In my closet hang neckties and a bespoke suit I'll never wear again. But I don't discard them either. They have their stories, and perhaps someone will want them again someday.
I buy my clothes now, when I do, mostly from Twice Is Nice. I prefer things that other people have broken in for me. They're more comfortable than new stuff. Cheaper, too, of course.
Others have also worn in my words for me. What if I had to invent them myself! Or buy them off the shelf at a word store—perhaps order them from Amazon. Heaven forbid!
I walk most everywhere. Walking, I find things people have thrown out, even works of art, paintings that they have painted, or interesting objects that age, the long process of being something, has turned into art.
They may need a little cleaning, sanding, and staining, but they are undoubtedly art. Their previous owners failed to recognize them for what they were becoming and threw them out. Anything you put out on the sidewalk is up for grabs is the rule here!

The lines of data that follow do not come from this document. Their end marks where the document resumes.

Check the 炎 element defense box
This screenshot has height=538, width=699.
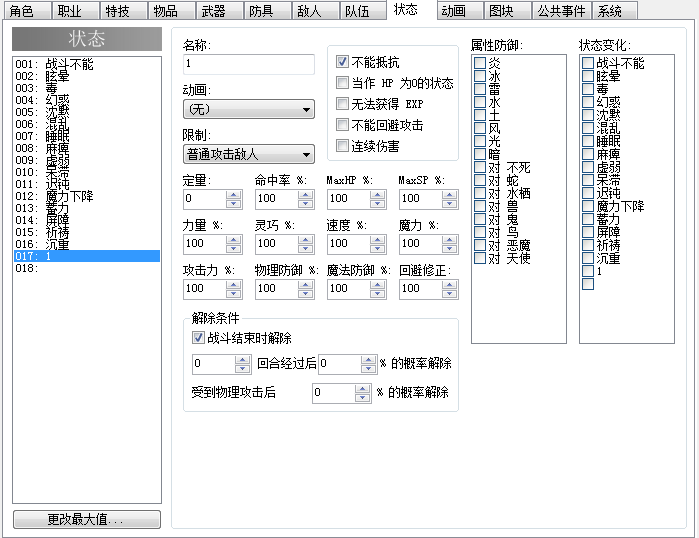[480, 63]
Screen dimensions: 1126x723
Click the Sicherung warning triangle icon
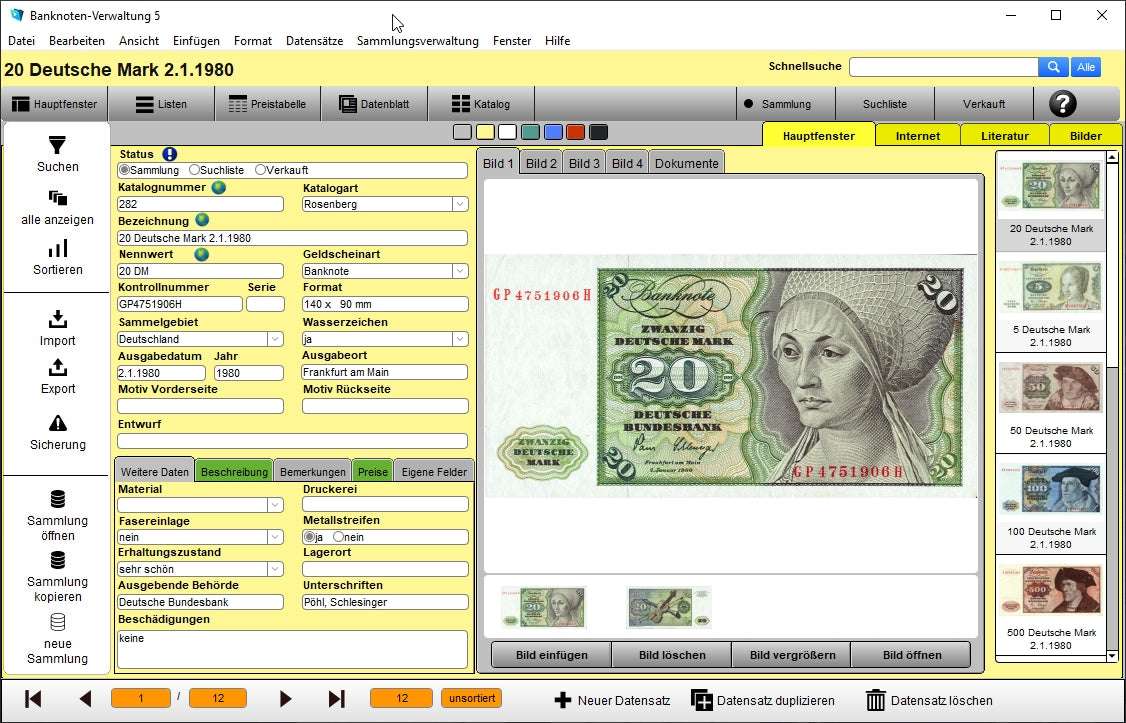[x=58, y=423]
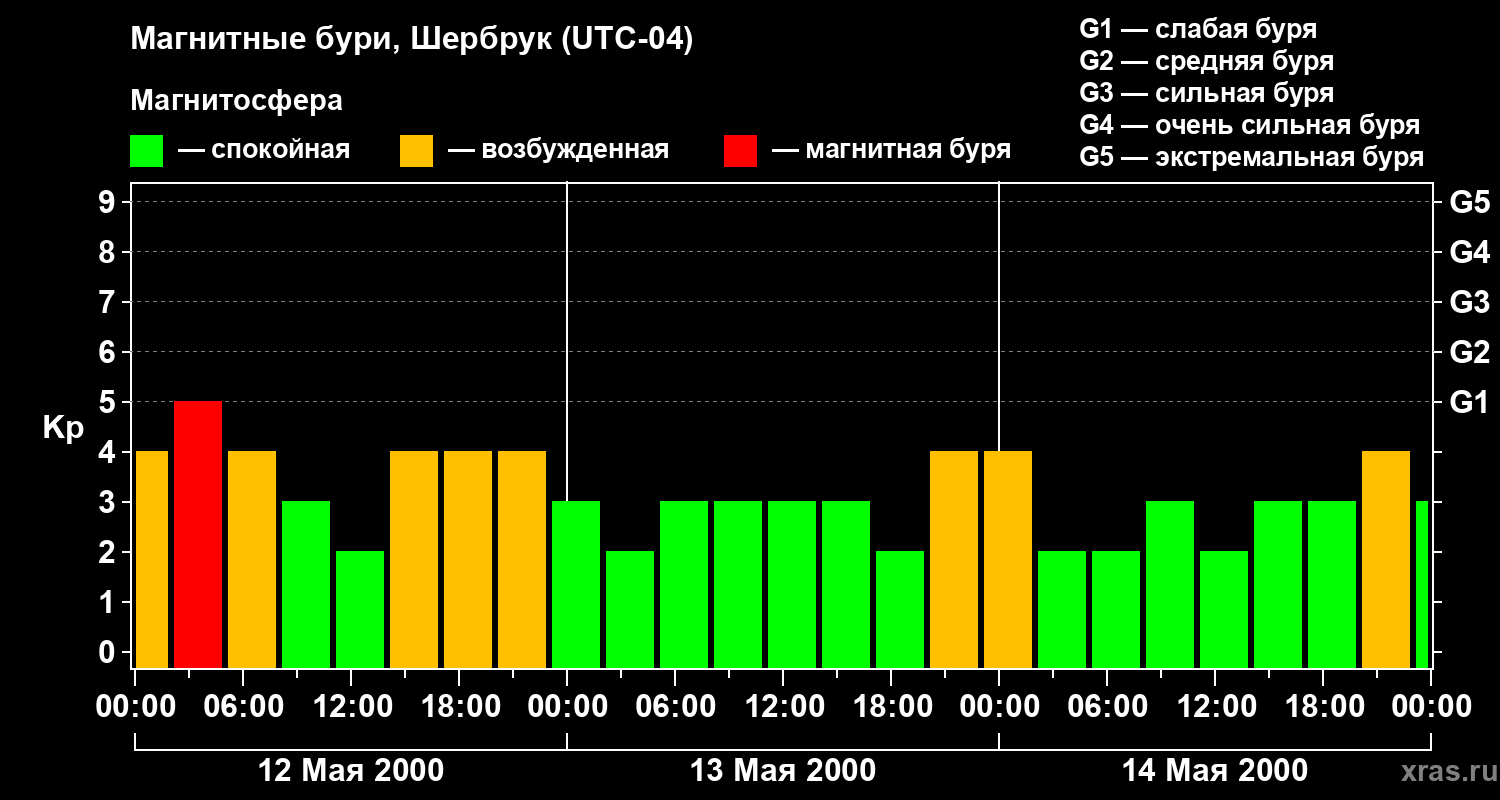This screenshot has height=800, width=1500.
Task: Click the red 'магнитная буря' legend swatch
Action: (740, 151)
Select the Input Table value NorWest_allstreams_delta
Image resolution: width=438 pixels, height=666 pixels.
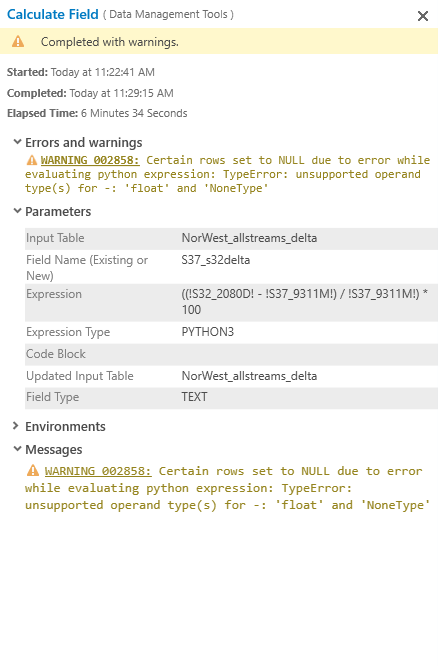[x=249, y=238]
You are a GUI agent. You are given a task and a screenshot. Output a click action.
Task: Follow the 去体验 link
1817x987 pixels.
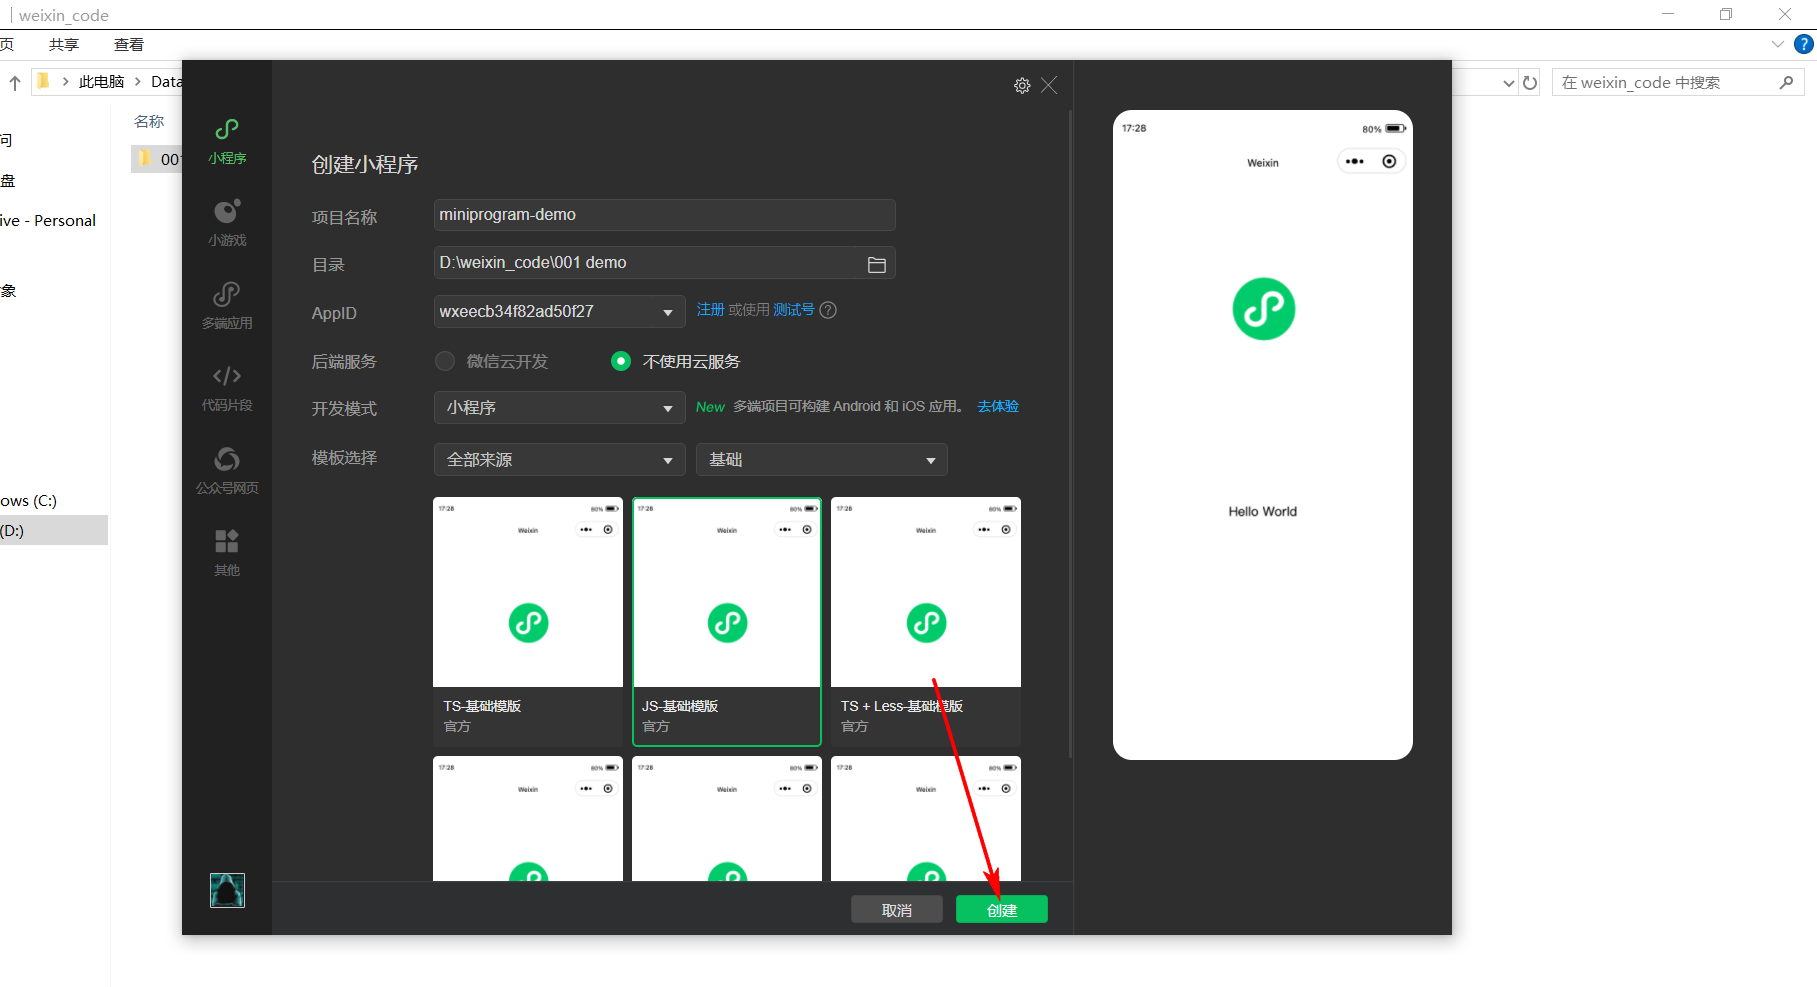[x=998, y=406]
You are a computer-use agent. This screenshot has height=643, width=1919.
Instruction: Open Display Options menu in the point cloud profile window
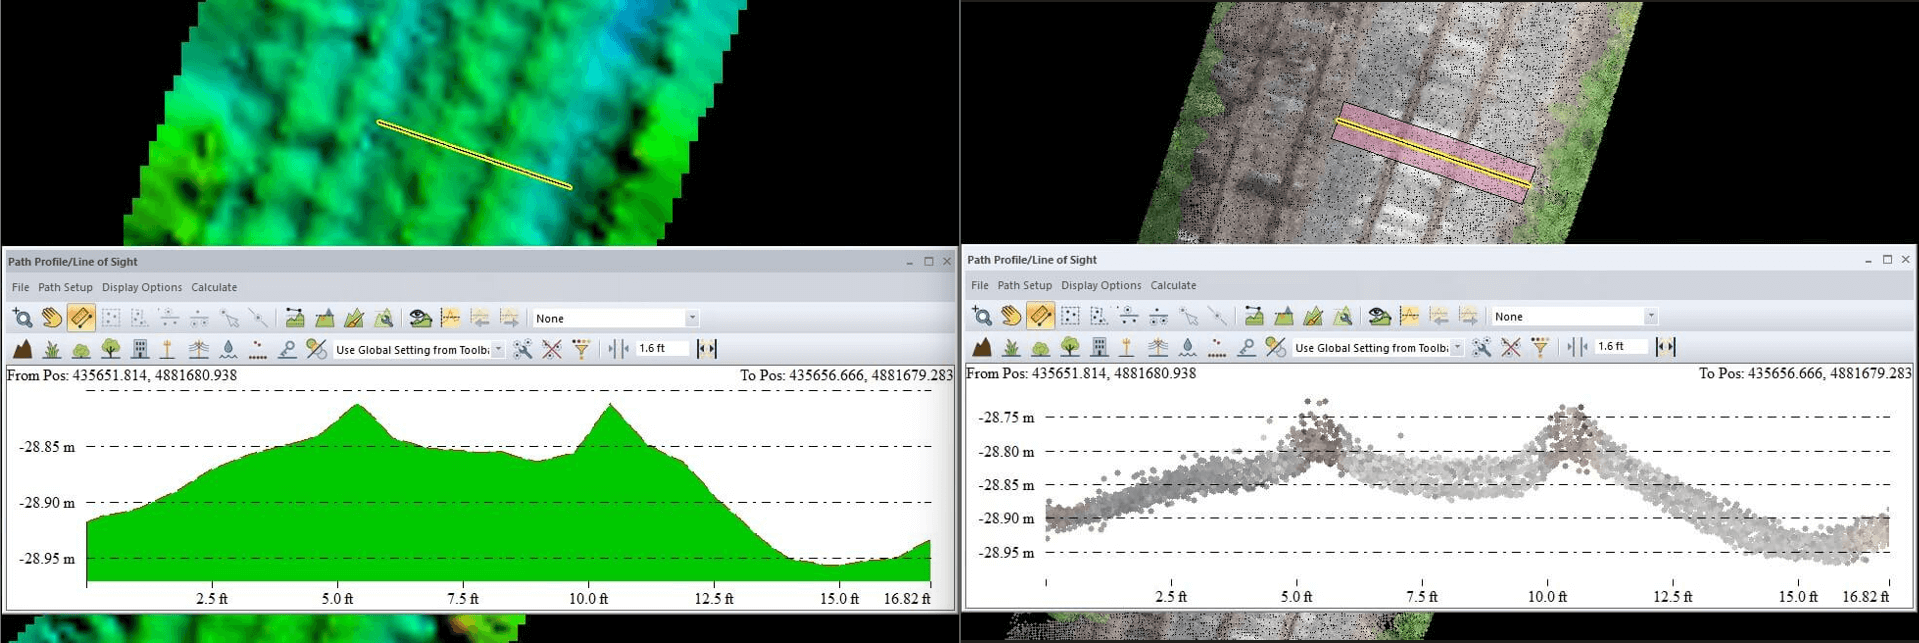[1100, 285]
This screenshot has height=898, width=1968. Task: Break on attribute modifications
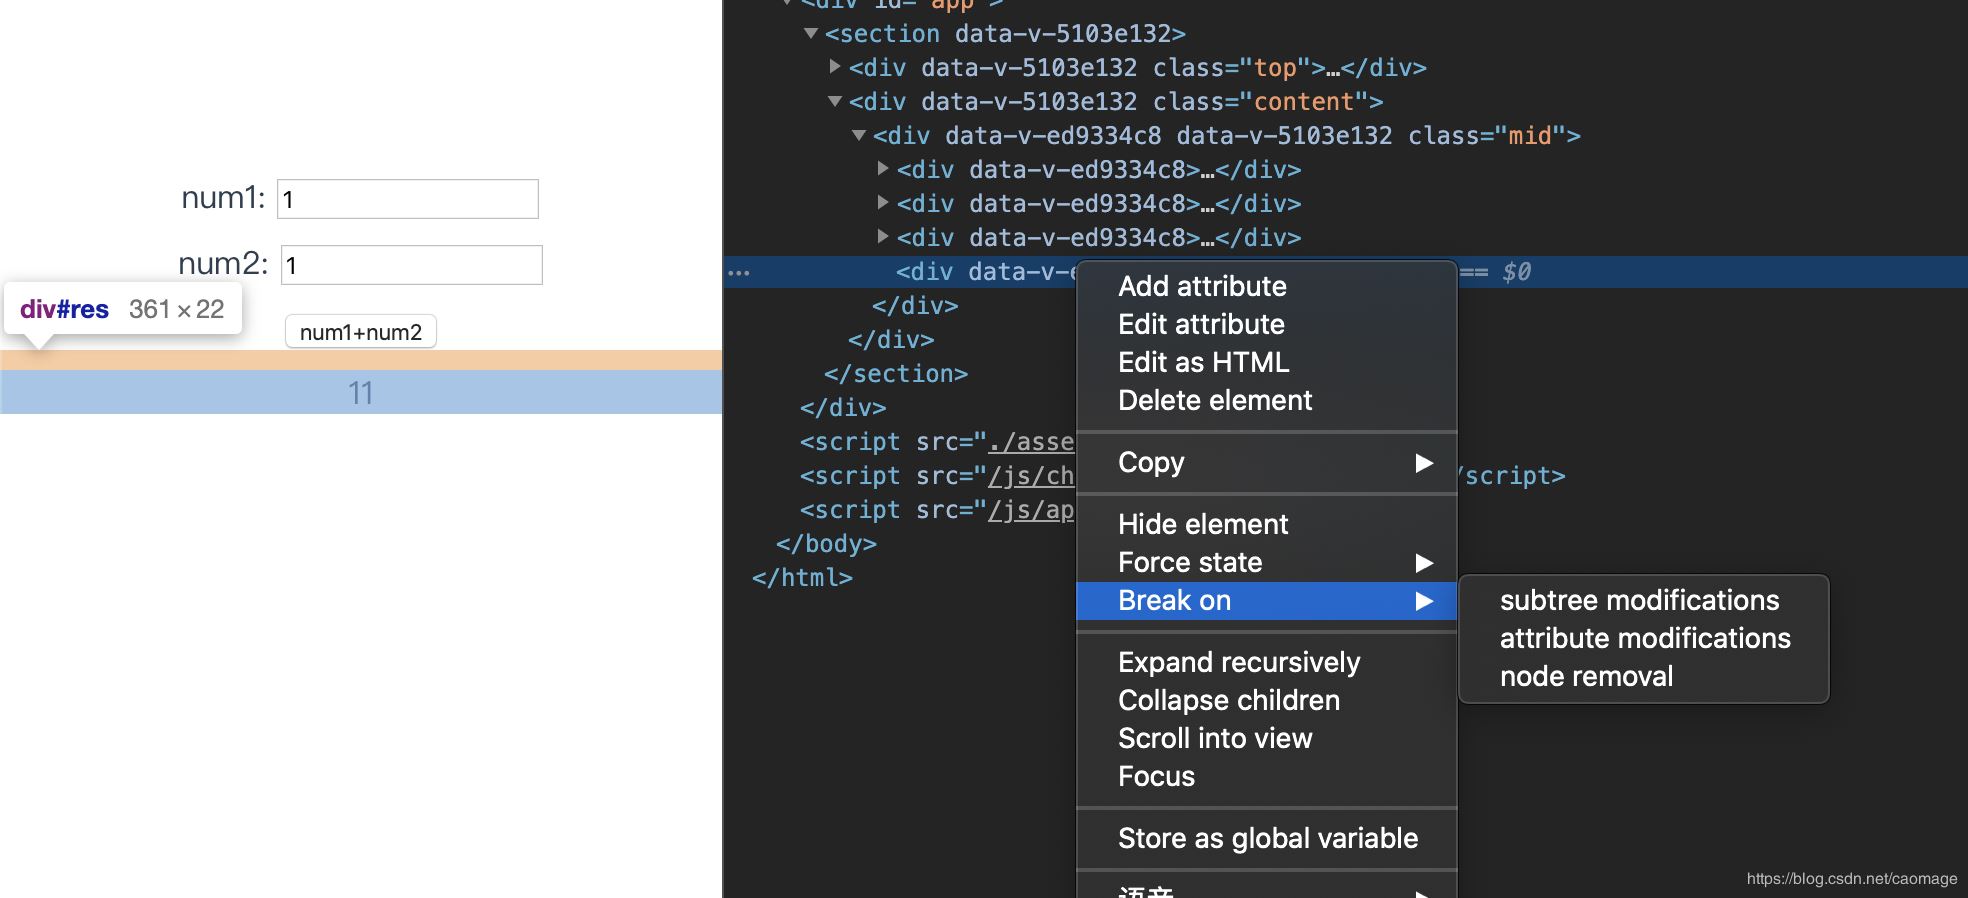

Contrariwise, many things that are called art aren’t, in fact, in my opinion. Although objects almost always become art of some kind if they last long enough.
“The tales of the Greeks are many and risible,” said Milesian Hekataios (“the Father of Geography") two and a half thousand years ago.
After lying around unloved for centuries, those ludicrous Greek tales became art—finally, even the very basis of Western civilization —if you can call what we have today civilization.
I write the things I call poems, not only because I enjoy doing so, but hoping that some day, maybe a long time from now, someone may find them on the kerb, so to speak, like them, pick them up, and take them home.

Hercules captures the Erymanthian boar that ravaged Psophis in Arcadia, depicted on a black-figured amphora from Etruria by the Antimenes painter (ca. 525 BCE). Louvre Museum, Paris.